WHAT IS BEING ASKED: Look below for the line containing "Task: Open the Ngày sinh dropdown arrow"; write out that line and each one after it to the end, exactly, and nothing else.

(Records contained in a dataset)
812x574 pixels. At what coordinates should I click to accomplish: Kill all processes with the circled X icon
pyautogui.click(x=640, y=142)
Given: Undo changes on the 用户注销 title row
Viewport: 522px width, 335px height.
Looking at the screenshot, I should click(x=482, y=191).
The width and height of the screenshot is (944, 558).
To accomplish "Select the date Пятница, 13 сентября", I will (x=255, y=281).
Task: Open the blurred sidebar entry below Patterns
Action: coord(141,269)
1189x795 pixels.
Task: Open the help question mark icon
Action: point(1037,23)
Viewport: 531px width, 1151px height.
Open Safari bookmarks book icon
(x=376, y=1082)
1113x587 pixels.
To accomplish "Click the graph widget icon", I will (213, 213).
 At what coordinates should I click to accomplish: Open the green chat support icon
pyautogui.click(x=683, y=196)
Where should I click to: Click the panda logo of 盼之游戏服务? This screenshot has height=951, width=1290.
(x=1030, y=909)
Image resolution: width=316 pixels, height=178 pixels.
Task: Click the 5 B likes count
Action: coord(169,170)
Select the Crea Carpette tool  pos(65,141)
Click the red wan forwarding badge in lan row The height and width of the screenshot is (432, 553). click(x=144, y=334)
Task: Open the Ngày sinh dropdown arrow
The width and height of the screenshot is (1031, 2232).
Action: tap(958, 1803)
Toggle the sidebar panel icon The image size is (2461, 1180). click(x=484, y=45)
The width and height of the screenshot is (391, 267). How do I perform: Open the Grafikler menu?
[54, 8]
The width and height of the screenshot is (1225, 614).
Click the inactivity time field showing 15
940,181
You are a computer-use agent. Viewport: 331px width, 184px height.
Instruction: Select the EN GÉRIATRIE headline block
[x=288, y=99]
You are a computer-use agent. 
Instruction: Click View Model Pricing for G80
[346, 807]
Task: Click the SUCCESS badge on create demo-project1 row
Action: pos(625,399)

TASK RESULT:
Task: Open the Ngày sinh dropdown arrow
The width and height of the screenshot is (1031, 2232).
Action: tap(958, 1803)
Toggle the sidebar panel icon The image size is (2461, 1180). click(x=484, y=45)
The width and height of the screenshot is (391, 267). How do I perform: Open the Grafikler menu?
[54, 8]
The width and height of the screenshot is (1225, 614).
Click the inactivity time field showing 15
940,181
You are a computer-use agent. Viewport: 331px width, 184px height.
Instruction: Select the EN GÉRIATRIE headline block
[x=288, y=99]
You are a computer-use agent. 
Instruction: Click View Model Pricing for G80
[346, 807]
Task: Click the SUCCESS badge on create demo-project1 row
Action: pos(625,399)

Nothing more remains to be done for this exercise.